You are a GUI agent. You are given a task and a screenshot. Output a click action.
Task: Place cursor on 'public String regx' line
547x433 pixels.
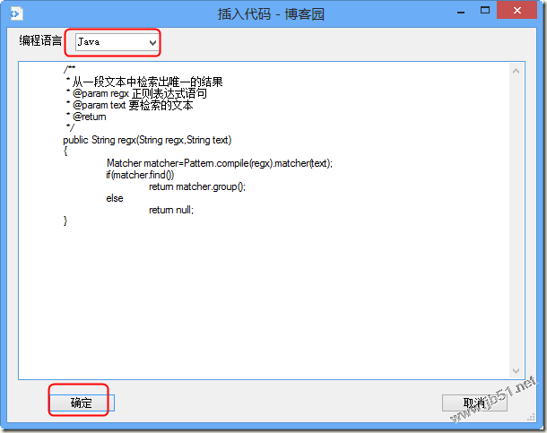[147, 140]
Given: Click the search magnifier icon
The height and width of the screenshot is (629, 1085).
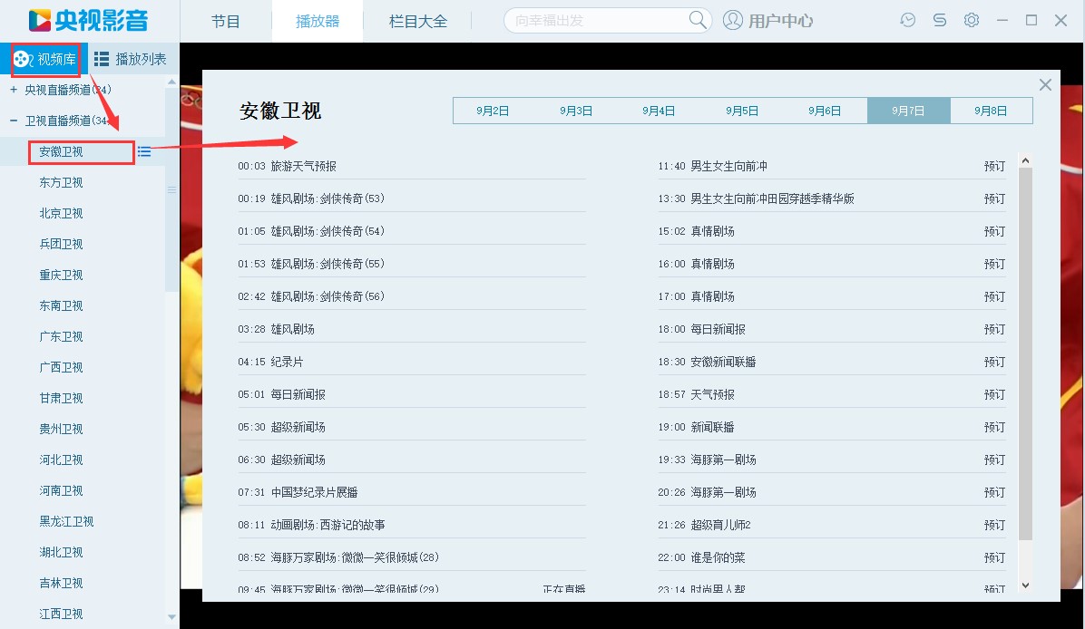Looking at the screenshot, I should tap(697, 19).
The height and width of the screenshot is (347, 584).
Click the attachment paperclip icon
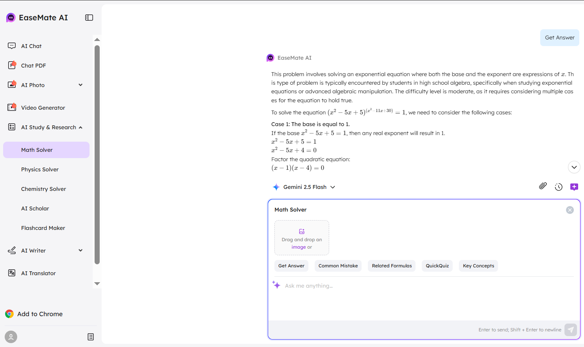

## WHAT TO PRODUCE
Without the pictures, copy the entries from their first line through the line containing "Given: Click the search magnifier icon", and only those lines.

## EXPECTED ANSWER
You are a GUI agent. You are given a task and a screenshot. Output a click action.
Task: Place cursor on 'public String regx' line
547x433 pixels.
[147, 140]
Given: Click the search magnifier icon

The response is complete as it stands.